Please reproduce the entries below exactly from the line holding "Open the hamburger menu icon" through the last line, both included, and omit any pictures.

___ RECORD EXCERPTS ___

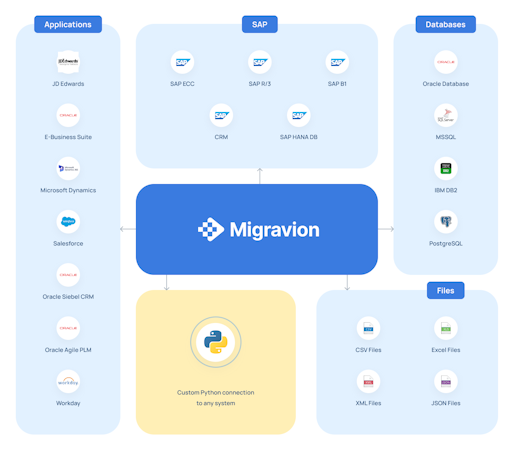This screenshot has width=514, height=450.
Task: Click the CSV Files icon
Action: click(368, 328)
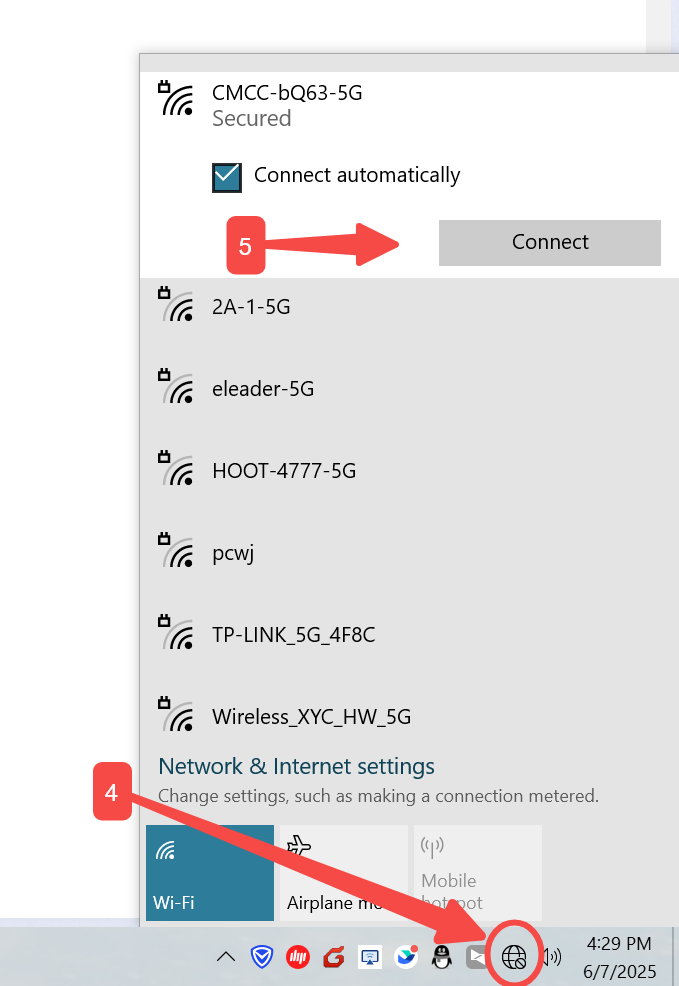This screenshot has height=986, width=679.
Task: Click the monitor display tray icon
Action: (370, 957)
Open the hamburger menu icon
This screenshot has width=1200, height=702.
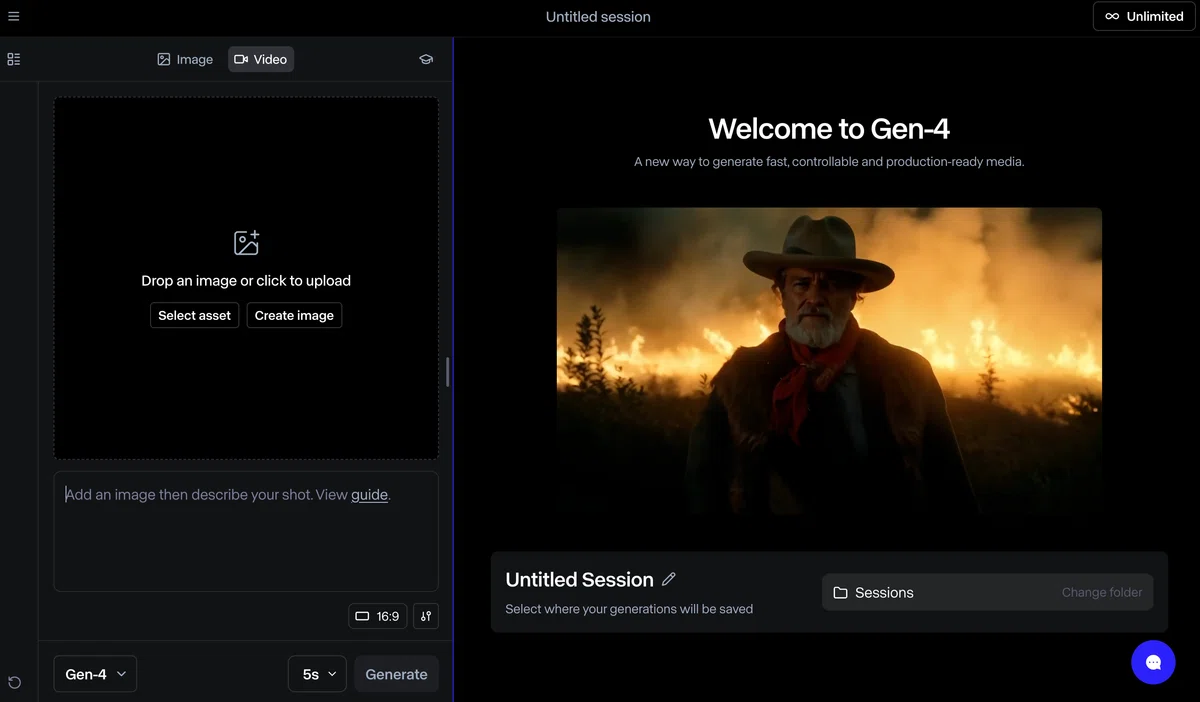14,16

___

▶ _SOLUTION BELOW_:
Open the hamburger menu icon
This screenshot has width=1200, height=702.
14,16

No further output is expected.